Collected data entries

-- Opening Marker --

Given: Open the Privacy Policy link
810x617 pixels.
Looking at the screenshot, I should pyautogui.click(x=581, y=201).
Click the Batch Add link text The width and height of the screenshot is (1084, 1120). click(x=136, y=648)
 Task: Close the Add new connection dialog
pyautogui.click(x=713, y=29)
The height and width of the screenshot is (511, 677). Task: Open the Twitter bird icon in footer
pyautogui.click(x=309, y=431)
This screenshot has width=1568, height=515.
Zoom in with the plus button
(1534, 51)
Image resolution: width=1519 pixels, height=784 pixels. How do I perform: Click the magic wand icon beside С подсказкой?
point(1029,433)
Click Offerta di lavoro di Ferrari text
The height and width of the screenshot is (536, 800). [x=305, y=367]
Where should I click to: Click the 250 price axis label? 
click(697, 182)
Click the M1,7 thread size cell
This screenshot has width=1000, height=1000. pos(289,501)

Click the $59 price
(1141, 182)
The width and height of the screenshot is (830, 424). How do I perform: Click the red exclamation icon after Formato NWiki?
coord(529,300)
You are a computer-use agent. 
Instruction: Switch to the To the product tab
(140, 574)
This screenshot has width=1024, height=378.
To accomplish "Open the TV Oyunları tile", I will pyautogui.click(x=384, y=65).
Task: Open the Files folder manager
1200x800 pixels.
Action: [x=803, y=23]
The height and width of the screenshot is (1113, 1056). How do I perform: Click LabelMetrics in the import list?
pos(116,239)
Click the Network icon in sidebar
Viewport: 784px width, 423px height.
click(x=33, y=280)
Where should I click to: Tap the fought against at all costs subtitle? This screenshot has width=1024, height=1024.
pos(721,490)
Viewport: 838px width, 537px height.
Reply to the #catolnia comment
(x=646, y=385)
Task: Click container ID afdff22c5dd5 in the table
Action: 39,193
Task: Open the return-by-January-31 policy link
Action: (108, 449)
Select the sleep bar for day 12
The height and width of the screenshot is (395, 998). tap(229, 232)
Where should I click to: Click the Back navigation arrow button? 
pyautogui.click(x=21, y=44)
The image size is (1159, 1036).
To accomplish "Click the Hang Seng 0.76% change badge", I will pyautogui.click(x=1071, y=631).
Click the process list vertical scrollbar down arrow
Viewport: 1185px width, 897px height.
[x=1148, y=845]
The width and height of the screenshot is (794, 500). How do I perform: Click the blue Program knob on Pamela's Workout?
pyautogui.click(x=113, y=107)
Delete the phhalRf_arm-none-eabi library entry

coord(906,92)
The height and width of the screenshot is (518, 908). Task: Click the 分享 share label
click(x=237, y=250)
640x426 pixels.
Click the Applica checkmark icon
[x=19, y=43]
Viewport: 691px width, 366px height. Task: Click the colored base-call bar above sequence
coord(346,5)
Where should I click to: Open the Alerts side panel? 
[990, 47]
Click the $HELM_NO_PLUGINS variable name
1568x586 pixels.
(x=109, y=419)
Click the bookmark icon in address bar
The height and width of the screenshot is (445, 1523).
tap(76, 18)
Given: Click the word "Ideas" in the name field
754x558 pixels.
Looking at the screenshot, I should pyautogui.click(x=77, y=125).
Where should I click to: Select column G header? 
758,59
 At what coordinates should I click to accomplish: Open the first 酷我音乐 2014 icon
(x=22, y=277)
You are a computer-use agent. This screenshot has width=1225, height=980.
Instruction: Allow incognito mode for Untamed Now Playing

-- Closing Marker --

Work task. Determine how many lines in the records include the string "computer". Only that number should be given.

Solution to this problem. 2